[[ Supplied material open ]]

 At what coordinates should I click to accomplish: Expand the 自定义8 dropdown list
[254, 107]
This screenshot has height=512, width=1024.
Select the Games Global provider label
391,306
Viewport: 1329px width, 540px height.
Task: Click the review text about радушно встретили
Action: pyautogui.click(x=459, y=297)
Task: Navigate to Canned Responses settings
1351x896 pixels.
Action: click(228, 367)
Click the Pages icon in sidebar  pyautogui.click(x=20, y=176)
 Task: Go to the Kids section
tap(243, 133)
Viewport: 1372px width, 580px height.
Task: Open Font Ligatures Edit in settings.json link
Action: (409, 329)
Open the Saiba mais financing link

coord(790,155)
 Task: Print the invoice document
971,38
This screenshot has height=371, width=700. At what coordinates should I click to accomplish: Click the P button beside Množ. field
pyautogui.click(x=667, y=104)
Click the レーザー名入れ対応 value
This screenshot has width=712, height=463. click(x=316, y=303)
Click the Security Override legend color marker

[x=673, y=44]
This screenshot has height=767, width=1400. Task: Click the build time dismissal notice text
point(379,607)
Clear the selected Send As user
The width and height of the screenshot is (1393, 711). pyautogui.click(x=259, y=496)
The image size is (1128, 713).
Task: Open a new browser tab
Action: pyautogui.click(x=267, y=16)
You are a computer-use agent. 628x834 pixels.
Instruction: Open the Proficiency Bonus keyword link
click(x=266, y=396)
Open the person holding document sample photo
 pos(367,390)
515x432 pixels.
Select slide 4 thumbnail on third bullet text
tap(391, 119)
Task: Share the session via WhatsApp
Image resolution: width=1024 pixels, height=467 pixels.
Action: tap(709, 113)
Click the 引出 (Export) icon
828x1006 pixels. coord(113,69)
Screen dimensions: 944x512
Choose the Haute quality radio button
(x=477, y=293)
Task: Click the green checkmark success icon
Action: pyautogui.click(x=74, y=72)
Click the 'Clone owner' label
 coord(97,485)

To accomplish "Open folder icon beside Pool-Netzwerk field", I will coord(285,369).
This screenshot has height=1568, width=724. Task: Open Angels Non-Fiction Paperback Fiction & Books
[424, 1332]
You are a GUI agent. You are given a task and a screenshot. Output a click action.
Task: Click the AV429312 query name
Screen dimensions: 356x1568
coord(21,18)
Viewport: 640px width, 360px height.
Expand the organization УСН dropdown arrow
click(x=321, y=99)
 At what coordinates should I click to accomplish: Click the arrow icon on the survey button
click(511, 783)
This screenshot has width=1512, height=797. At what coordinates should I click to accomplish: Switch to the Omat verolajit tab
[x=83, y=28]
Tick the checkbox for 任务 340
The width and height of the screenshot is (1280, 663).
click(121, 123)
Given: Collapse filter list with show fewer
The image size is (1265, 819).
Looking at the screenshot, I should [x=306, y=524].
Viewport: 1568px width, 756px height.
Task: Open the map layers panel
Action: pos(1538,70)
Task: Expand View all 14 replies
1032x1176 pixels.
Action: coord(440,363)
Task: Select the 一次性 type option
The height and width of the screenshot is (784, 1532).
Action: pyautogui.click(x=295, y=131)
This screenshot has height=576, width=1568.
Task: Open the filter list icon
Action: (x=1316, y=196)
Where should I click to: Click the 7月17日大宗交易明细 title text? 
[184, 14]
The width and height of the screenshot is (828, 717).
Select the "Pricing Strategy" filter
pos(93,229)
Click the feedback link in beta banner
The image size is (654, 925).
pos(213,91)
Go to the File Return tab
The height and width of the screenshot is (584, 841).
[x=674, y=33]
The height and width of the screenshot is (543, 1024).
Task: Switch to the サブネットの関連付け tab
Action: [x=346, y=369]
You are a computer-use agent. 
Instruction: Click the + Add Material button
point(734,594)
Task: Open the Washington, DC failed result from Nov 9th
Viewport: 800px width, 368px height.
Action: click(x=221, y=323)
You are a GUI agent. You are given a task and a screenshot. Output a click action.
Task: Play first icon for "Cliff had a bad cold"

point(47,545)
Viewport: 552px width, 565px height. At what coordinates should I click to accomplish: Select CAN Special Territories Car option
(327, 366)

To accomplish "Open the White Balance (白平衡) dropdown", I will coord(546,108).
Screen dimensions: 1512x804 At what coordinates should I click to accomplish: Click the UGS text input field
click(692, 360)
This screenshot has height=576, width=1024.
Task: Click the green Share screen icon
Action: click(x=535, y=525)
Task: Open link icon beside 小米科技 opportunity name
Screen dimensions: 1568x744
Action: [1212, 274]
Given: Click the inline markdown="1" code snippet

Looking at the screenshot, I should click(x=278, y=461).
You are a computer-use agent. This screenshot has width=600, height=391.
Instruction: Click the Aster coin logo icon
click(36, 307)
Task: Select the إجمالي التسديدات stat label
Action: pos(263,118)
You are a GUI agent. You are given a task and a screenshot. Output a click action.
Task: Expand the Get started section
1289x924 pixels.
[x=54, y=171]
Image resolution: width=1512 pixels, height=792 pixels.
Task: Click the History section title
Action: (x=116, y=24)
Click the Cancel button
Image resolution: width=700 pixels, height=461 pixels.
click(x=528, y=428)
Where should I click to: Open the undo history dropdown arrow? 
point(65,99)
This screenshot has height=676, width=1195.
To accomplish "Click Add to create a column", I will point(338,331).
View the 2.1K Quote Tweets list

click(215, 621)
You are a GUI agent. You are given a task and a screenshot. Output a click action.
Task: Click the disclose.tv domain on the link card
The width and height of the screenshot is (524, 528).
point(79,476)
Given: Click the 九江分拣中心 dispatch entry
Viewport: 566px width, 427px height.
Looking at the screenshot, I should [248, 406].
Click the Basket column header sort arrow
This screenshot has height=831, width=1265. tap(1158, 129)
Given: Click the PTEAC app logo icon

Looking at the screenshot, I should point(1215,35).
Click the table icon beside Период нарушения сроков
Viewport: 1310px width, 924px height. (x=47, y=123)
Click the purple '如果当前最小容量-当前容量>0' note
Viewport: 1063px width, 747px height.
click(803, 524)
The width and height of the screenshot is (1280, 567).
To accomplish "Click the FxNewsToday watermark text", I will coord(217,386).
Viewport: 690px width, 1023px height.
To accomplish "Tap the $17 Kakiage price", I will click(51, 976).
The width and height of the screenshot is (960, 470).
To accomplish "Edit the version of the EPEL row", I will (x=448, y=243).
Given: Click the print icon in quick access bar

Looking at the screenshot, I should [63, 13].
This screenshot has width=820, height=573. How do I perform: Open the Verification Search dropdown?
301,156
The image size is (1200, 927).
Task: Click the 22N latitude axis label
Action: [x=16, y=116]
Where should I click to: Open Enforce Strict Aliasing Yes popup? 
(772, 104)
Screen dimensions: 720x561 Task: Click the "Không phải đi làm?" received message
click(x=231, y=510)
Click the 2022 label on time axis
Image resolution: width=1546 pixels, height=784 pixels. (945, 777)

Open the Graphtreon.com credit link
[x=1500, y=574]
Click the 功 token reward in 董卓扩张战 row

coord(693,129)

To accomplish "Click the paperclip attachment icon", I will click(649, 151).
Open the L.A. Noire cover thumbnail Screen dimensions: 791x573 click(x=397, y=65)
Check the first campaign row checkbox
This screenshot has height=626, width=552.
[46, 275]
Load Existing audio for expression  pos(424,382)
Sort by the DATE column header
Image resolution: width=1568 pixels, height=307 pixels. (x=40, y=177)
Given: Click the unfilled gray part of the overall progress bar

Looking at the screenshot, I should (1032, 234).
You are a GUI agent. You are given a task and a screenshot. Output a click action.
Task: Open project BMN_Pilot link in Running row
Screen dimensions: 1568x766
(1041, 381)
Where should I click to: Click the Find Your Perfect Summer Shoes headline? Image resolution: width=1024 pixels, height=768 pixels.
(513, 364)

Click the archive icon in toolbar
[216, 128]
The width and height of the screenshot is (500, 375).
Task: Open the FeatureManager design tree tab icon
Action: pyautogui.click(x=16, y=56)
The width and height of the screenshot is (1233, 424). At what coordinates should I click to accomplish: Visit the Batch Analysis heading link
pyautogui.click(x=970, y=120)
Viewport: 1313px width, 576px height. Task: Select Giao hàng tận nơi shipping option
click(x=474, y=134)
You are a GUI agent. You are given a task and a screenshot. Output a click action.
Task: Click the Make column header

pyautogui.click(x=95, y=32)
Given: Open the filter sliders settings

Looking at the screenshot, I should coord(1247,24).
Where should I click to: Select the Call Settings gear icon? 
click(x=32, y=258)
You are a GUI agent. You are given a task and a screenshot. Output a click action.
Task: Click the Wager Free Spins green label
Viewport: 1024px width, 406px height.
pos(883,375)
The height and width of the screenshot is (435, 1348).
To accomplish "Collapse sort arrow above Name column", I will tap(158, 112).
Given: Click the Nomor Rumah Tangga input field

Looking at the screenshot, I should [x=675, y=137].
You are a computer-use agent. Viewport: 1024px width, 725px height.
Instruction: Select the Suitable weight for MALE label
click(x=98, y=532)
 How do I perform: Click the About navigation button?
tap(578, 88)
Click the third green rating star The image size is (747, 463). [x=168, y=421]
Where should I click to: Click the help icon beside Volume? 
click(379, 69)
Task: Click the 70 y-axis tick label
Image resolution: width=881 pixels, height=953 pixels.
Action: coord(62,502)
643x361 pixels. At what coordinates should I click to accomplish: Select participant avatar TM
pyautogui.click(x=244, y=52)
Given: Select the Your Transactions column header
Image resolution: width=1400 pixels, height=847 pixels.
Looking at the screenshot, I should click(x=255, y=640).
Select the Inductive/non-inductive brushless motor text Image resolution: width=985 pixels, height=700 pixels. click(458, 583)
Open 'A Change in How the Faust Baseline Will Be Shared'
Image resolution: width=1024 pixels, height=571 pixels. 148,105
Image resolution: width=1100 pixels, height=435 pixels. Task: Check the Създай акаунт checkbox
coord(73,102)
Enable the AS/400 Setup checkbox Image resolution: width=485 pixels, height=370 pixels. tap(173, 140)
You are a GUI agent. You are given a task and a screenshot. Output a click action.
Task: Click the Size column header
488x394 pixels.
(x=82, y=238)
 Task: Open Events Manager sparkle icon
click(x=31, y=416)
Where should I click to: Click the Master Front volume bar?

[[ Supplied material closed ]]

How many lines in the records contain the word "Collapse"? Reply with that number only.

2